Text shown
════════

It means conversion and contrition, confession and satisfaction. And following his text, the time is now by the authority of the Church as grounded in Christ’s word and example. Again, it is all a kind of circling. “For, as in a circle, I return to the first word “now,” which giveth us our time when we should enter our first degree; “now therefore.” And when all is done we shall have somewhat to do to bring this to a nunc, to a time present. But besides that “now” at this time, it is the time that all things turn, now is the only sure part of our time. That which is past is come and gone, that which is to come may peradventure never come.” As in a circle, we are turned back to God from whom we have turned away.
The turning involves the whole of our being as he puts it in the Seventh and Eighth of the Ash-Wednesday Sermons on the text from Matthew 3. 7,8 about “bring[ing] forth fruits worthy of amendment of life, or repentance”. The sermons argue for the three fruits of prayer, fasting and almsgiving. Each work of repentance pertains to the three aspects of our humanity: spirit or soul, thus prayer; our bodies, fasting; and our worldly actions, almsgiving. The latter point underscores the corporate nature of the spiritual life; it can never be a solitary or individualistic pursuit. The sermons seek to move us more fully into the corporate mystery of our life together in Christ as “living members of his mystical body, which is the blessed company of all faithful people,” as our liturgy puts it. How? By our hearing and our acting upon what we hear which is the thrust of our readings tonight as well.

════════

Dataset excerpt
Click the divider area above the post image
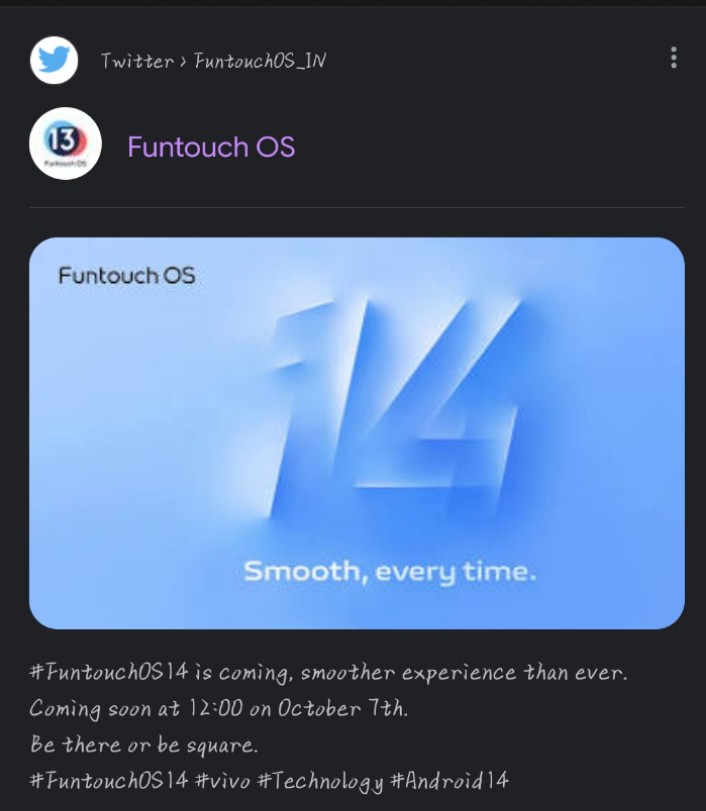706x811 pixels. coord(353,205)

════════

Can you carry on the passage on repentance from the point where it stops? The data has nothing to do with the passage on repentance.

The result
Andrewes reminds us that “the only true praise of a sermon is, some evil left, or some good done upon the hearing of it”. Something is required of us inwardly and outwardly without which our repentance is not a living repentance, a living to God and for God in our lives with one another. I will conclude as Andrewes ends on this point. “I will shut up this point with St. Augustine’s prayer before one of his sermons,” he says, “that God would vouchsafe quod utiliter meditatum est cor meum, ‘what my heart hath profitably thought on’ to bring it thence into my tongue, and from thence into your ears, and from thence into your hearts, and from thence into your deeds; that so all may end in proferte fructus, “bring forth fruits.”” Such is our blessedness. It is all in the turning.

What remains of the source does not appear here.